How can we get health care done? Easy, if you believe some women in Congress:
I heard about Congresswoman Carol Shea-Porter’s (D-N.H.) comments before they hit the mainstream media yesterday, thanks to XM Radio channel POTUS (Politics of the United States!) — send the men home and we just might get health care reform done!
The poor congresswoman is taking all sorts of flack now for that comment with Republican men crying, “SEXISM!” But is it sexist if it’s true?
If both Democratic and Republican women are having chats in the ladies’ rooms of Congress and really are rolling their eyes about the men who can’t seem to agree on anything, then there’s probably some truth to her point.

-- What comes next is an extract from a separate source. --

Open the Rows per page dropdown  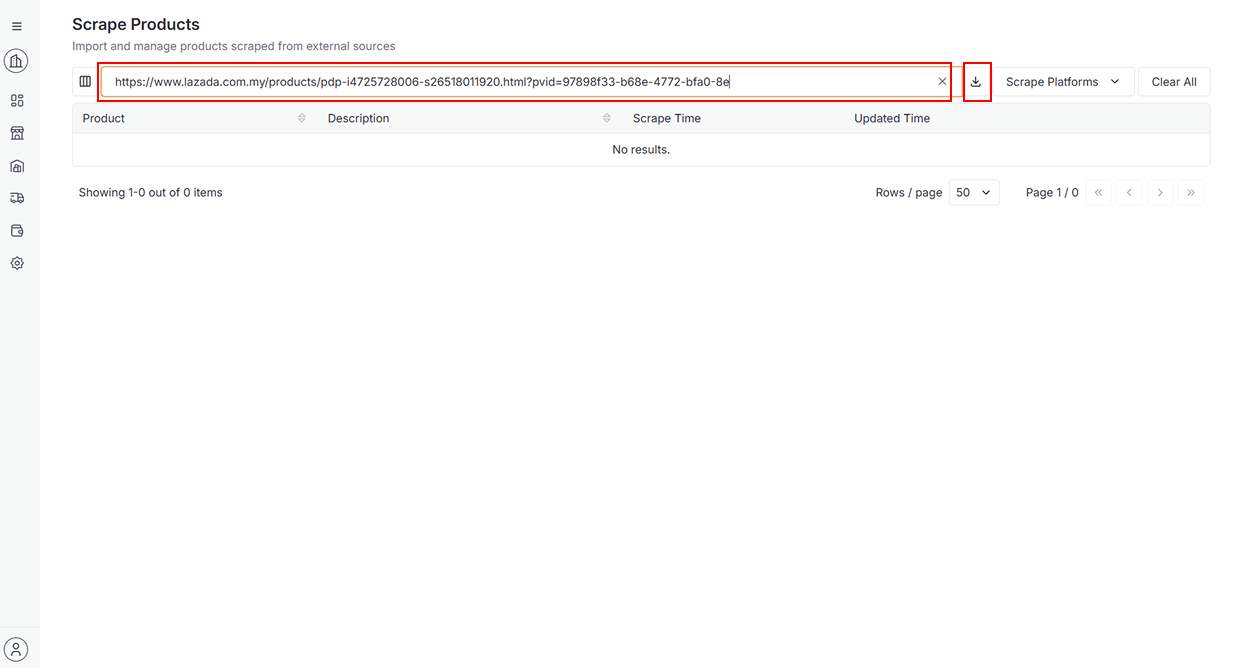pyautogui.click(x=972, y=193)
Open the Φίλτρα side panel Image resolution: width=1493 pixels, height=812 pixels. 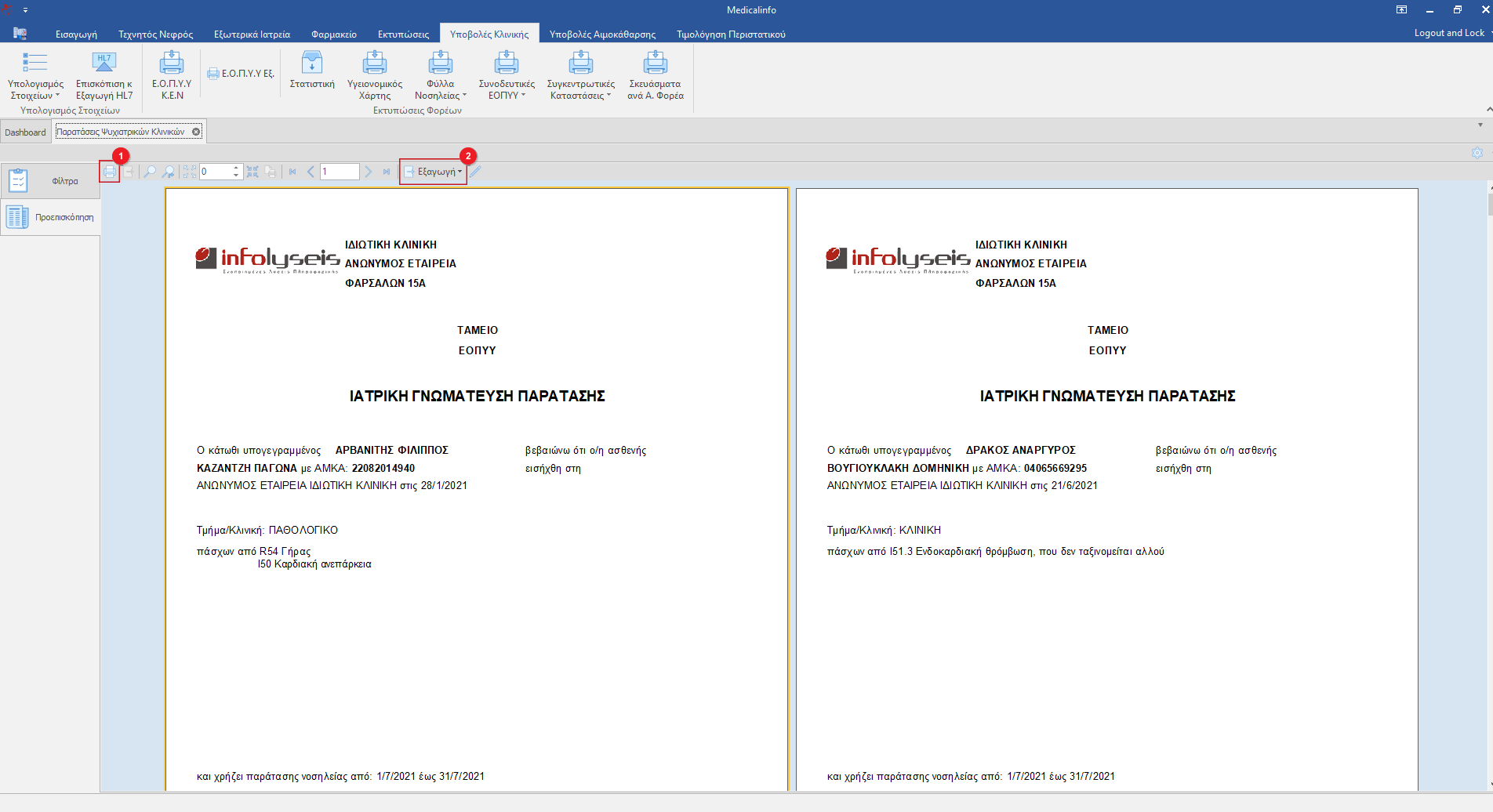(50, 181)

For the most part, women are the ones dealing with care-giving issues for children, parents, in-laws, sisters, and extended family. How can lawmakers really weigh in on what’s needed to address these issues unless they’ve got first-hand experience with some of them? Of course, there are some men who take responsibility for these issues, but it’s a pretty safe bet that most men in Congress, given the generations they are from, have not been the primary person in their families taking on these issues. And until you’ve lived those experiences, it’s easy to have conversations about the more abstract issues of health care legislation (and how to keep your insurance company campaign contributors happy) than it is if you’re the one who’s had to deal with insurance companies denying coverage for needed medical care, watch family members be denied coverage or figure out if what little money they have is going to be spent for medicine or food.
So Shea-Porter is taking fire from the GOP who claims she should be focused on getting legislation passed to help her constituents instead of making what they’ve called inappropriate remarks. I think that’s exactly what she’s doing. It must be hard for the men on Capitol Hill to hear the truth. But they can’t escape it by trying to call it sexist. And last time I checked, truth was an absolute defense!